In the rows from the start down to the line with "Click the installer", change every "icon" to "symbol" and leave everything else as it is.
:: Source material ::
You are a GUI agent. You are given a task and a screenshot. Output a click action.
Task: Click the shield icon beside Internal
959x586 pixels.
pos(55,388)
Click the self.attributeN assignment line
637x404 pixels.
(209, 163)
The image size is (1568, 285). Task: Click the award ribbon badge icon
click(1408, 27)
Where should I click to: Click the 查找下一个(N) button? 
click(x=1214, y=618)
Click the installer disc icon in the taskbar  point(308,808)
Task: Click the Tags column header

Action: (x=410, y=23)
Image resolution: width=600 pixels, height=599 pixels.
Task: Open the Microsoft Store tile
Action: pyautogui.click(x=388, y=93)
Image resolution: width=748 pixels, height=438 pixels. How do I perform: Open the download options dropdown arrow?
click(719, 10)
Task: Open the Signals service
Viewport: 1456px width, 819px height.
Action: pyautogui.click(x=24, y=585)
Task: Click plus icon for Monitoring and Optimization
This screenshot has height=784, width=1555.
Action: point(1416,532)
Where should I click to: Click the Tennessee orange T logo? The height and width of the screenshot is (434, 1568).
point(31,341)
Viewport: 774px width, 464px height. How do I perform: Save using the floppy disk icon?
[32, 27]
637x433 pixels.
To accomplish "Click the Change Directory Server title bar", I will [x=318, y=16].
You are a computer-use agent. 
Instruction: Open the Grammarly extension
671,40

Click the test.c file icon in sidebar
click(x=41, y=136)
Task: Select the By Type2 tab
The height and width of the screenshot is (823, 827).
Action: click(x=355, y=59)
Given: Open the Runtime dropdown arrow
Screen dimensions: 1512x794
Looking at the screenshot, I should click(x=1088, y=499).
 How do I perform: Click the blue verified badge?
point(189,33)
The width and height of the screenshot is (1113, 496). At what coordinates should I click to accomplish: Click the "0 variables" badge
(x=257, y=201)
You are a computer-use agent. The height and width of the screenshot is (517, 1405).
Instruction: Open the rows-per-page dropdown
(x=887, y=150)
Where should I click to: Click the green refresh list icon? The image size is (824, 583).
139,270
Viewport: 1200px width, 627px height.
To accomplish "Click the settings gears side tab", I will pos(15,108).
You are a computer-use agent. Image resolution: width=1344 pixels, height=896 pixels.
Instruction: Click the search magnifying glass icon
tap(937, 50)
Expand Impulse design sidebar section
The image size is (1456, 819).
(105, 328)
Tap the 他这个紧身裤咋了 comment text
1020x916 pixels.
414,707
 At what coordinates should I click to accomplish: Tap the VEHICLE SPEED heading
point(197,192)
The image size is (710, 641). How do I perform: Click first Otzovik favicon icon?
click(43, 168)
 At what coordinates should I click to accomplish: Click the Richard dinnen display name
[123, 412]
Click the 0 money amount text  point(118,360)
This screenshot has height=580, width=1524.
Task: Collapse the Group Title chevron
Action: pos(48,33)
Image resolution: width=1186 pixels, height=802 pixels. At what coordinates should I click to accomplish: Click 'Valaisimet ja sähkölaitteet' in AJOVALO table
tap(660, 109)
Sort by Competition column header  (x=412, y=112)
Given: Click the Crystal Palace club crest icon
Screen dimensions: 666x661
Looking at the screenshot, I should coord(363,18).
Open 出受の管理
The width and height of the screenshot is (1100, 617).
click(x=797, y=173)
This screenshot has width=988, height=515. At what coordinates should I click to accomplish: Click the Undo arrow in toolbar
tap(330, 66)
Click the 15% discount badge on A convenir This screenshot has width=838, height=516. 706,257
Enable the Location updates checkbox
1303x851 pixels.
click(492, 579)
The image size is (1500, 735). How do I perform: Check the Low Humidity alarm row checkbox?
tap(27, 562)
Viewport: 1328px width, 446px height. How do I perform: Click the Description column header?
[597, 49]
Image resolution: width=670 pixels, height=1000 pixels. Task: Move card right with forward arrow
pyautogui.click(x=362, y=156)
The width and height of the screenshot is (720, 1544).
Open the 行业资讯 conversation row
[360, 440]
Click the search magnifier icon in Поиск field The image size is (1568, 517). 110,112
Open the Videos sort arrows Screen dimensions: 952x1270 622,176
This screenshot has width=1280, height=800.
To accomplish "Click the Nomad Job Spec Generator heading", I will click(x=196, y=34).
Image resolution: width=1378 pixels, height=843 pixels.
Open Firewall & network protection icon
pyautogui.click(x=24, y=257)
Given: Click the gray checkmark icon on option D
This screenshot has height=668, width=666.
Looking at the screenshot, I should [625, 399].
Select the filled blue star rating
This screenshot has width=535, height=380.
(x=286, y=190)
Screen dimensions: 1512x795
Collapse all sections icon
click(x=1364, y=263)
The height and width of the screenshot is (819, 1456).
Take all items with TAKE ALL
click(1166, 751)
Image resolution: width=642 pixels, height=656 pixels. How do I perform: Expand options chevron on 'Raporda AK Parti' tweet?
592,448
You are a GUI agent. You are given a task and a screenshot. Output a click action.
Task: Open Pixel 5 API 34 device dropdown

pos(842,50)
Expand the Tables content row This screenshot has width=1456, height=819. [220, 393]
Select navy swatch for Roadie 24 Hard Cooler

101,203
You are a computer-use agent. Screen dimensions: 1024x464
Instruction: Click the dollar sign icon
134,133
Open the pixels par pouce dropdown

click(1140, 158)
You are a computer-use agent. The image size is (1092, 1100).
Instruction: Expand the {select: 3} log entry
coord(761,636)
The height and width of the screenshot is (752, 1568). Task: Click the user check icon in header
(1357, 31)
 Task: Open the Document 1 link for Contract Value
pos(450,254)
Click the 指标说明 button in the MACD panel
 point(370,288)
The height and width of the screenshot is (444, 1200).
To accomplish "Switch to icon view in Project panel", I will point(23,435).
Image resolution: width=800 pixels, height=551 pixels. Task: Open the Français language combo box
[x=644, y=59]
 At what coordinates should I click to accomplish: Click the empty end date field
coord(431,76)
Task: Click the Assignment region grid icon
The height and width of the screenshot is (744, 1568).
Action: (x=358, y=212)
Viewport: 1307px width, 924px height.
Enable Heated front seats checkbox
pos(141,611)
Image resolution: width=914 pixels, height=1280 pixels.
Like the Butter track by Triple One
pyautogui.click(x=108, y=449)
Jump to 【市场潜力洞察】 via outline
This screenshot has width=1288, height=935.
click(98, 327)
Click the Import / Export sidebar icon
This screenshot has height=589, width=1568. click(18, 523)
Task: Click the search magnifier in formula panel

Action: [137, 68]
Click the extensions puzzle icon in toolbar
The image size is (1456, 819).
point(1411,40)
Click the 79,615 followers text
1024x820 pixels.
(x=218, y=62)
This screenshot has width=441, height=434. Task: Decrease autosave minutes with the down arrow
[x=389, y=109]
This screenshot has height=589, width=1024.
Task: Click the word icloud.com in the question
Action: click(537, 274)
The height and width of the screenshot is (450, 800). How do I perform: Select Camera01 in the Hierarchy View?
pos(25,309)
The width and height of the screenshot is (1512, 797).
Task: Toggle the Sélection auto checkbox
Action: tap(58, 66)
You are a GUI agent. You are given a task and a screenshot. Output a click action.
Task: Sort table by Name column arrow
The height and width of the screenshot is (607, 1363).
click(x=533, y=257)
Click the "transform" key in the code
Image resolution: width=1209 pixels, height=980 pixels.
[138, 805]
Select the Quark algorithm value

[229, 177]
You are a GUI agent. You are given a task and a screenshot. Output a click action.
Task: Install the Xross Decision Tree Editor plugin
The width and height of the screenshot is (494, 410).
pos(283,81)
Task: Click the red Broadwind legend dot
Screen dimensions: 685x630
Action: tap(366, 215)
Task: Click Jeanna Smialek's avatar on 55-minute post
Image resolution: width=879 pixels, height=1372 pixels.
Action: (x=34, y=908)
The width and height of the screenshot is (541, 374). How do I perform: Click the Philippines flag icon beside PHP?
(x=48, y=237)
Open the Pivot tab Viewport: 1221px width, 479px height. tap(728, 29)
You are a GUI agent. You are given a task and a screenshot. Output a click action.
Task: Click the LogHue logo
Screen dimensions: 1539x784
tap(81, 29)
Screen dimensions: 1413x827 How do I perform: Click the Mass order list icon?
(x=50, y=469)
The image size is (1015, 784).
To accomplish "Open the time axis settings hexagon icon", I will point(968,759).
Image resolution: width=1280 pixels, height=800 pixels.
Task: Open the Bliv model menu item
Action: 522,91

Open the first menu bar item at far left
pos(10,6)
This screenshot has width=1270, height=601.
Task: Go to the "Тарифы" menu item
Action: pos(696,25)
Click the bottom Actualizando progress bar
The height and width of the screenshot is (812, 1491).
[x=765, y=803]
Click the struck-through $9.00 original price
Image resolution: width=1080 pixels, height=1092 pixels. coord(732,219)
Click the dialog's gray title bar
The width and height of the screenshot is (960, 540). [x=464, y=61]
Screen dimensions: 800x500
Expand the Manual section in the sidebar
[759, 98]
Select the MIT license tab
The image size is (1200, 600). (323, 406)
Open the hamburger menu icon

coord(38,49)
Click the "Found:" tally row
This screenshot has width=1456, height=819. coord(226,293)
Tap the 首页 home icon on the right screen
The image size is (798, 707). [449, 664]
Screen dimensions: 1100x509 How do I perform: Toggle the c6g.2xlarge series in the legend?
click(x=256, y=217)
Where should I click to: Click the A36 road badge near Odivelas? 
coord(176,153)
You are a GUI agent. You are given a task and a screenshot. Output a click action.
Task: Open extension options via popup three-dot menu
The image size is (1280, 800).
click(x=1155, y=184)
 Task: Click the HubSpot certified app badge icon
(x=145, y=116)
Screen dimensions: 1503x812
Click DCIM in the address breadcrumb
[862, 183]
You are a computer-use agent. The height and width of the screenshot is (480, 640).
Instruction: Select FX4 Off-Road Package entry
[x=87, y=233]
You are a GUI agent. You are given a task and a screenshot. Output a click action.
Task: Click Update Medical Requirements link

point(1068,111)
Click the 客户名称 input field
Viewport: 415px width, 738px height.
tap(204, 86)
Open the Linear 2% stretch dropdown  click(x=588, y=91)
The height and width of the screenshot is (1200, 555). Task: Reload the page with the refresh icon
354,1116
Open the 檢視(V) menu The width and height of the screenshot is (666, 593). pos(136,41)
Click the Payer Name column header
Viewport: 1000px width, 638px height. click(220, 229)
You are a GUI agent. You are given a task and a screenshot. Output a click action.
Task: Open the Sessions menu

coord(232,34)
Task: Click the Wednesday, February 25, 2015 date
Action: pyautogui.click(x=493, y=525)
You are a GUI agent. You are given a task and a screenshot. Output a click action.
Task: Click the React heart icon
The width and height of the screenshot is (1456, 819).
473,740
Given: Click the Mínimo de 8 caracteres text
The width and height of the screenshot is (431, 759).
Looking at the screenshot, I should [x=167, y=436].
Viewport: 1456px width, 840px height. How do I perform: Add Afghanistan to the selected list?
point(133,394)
:::
* **Output**
You are a GUI agent. You are given a task and a screenshot. Output a click action.
Task: Click the shield symbol beside Internal
959x586 pixels.
pos(55,388)
Click the self.attributeN assignment line
637x404 pixels.
(209, 163)
The image size is (1568, 285). Task: Click the award ribbon badge symbol
click(1408, 27)
Where should I click to: Click the 查找下一个(N) button? 
click(x=1214, y=618)
Click the installer disc symbol in the taskbar  point(308,808)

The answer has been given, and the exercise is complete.